* [TEXT PASSAGE]

=====

# Woodrum Ridge Raceway - Local Flavor in the Scenery



## pshoe64 (Jun 10, 2008)

I was going back over my articles I wrote while building Woodrum Ridge Raceway and discovered that I mentioned my recreation of "Alligator Rock" but never had a picture of the actual formation I modeled. I decided to add some of the local landmarks to my racetrack and Alligator Rock is one of the most recognized in the Liberty, KY area. Below are the actual rock formation and my addition to the racetrack.

-Paul


----------



## slotcarman12078 (Oct 3, 2008)

Too cool!!! Personalization to the maximum!!


----------



## demether (Aug 26, 2008)

Yes, really nice natural scenery, and track integration.


----------



## Boosted-Z71 (Nov 26, 2007)

Looks great, Can you post a pic of the entire track, would really like to see it. Looks like a very good layout

Boosted


----------



## Black Oxxpurple (Jul 3, 2011)

Not to step on toes, Boosted here is a link....

https://sites.google.com/site/woodrumridgeracewaythetracks/home/woodrum-ridge-raceway---the-ho-track


----------



## pshoe64 (Jun 10, 2008)

=====

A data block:
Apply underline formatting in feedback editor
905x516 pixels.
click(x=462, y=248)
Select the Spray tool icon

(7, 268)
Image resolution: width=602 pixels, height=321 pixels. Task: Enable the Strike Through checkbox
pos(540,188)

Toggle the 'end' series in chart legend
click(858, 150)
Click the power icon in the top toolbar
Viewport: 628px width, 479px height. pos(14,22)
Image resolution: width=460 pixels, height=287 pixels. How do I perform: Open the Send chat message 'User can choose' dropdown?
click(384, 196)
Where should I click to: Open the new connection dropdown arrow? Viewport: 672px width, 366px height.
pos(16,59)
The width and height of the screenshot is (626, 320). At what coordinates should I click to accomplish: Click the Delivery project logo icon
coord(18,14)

=====

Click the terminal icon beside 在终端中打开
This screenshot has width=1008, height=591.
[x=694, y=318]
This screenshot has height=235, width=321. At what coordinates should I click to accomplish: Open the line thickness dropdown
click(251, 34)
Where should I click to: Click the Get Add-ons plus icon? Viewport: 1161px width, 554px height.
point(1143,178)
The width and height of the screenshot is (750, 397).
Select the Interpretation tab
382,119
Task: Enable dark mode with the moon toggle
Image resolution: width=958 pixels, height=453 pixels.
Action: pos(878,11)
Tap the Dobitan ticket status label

=====

* [THE EXERCISE]
Please continue the forum thread about the Alligator Rock scenery on Woodrum Ridge Raceway from the point where it stops.

* [RESULT BELOW]
Thanks Rob. I have been building a new website over the last year and there's some additional articles on the WRR track that can be found here.

Speed Inc Website-Woodrum Ridge Raceway

-Paul


----------



## Boosted-Z71 (Nov 26, 2007)

Very Nice

Boosted


----------



## pshoe64 (Jun 10, 2008)

I finally made a new entry on the Woodrum Ridge Raceway website, chronicling the building of the track.* This is the first entry since 2013, so this covers the track being moved and a complete re-wiring and build up of light bridges and Race Director's station.

https://sites.google.com/a/speedinc-slotcars.com/speed-inc---woodrum-ridge-raceway/home/woodrum-ridge-raceway---ho-scale-track/the-big-move-and-rebuild-2016---part-6

-Paul


----------



## XracerHO (Feb 6, 2008)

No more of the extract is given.